C’est une bonne idée de proposer la fabrication du fromage de chèvre à Rodrigues. Mais cela passe d’abord par la recherche et la sélection d’une race spécifique de chèvre laitière, capable de s’adapter au climat local. Un programme que le service agricole devrait initier rapidement, pour éviter que ce projet ne reste au niveau des effets d’annonce. Un des gros défis demeure la création d’emploi. Il n’y a pas de gros projets de construction. Les gens sont en attente. L’exode des maçons vers Maurice continue.

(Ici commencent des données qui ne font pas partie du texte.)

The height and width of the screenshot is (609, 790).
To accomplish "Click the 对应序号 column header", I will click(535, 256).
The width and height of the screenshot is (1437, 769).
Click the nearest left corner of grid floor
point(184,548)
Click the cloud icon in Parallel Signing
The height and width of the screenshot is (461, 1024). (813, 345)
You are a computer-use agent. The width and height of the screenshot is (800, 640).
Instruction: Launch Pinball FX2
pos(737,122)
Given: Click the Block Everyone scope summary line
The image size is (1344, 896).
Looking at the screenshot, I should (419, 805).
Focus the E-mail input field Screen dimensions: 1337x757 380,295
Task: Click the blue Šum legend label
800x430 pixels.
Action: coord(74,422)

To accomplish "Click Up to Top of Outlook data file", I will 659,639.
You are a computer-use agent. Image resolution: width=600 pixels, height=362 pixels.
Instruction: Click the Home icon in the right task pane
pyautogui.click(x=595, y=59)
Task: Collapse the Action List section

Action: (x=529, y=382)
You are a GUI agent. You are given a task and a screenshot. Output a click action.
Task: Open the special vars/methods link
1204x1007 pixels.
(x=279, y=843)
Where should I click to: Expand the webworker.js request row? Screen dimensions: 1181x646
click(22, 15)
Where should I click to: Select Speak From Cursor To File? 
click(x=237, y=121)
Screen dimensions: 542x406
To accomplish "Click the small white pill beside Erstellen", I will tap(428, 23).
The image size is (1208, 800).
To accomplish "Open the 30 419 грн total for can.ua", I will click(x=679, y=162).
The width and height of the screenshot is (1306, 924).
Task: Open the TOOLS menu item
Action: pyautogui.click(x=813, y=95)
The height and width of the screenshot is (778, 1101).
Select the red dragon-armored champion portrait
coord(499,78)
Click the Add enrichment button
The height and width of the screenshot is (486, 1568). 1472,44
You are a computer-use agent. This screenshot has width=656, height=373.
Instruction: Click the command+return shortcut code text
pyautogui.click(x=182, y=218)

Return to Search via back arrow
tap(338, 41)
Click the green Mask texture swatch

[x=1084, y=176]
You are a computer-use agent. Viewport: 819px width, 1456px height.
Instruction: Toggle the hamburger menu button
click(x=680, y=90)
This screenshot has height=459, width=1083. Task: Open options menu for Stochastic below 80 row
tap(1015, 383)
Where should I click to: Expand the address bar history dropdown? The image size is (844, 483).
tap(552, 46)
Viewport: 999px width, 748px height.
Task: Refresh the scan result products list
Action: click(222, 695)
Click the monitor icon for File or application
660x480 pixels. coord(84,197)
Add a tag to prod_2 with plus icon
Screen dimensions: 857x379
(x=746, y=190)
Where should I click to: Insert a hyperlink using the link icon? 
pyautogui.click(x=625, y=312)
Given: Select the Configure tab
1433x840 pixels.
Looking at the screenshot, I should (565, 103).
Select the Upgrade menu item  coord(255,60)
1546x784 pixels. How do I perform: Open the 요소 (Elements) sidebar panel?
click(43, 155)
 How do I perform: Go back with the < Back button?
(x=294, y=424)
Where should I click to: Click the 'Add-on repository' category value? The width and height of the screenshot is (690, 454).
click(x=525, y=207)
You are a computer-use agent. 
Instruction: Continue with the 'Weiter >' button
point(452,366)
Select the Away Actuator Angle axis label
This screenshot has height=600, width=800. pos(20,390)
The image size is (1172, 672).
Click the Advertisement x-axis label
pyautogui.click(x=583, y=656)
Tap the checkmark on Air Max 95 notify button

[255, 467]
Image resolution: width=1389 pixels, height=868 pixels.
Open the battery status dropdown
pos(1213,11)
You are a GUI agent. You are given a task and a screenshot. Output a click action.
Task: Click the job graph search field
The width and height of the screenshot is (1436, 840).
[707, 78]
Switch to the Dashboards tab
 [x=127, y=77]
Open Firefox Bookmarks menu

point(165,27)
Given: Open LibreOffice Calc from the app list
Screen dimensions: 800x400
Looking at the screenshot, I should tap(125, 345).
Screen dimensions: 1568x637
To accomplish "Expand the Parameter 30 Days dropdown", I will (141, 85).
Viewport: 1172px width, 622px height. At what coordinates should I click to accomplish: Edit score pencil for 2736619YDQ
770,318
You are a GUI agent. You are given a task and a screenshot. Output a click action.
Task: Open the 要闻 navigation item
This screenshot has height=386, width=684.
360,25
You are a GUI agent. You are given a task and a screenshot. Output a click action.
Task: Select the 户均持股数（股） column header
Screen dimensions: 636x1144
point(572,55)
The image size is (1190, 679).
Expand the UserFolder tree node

Un autre défi, c’est l’application au quotidien de la démocratie participative. Donner la possibilité aux citoyens de participer à la prise de décision, c’est exigeant. C’est le choix du parti au pouvoir. Et ce choix a un prix.
Prenons un exemple. L’annonce de la régionalisation des admissions au niveau de l’enseignement secondaire part d’une bonne intention pour faciliter la vie des jeunes collégiens. Mais quel mécanisme a été, ou sera, mis en place pour permettre à tous les partenaires de l’éducation de s’exprimer sur un sujet aussi sensible?
Pour reprendre les mots du Chef commissaire : il ne s’agit pas d’administrer, mais de reformer.
La réforme passe par une manière nouvelle de diriger qui implique les citoyens dans les décisions. La réforme passe aussi par des actes concrets qui changent la vie des gens. Et ce n’est pas à la veille des prochaines élections qu’il faut intensifier cette réforme. C’est maintenant.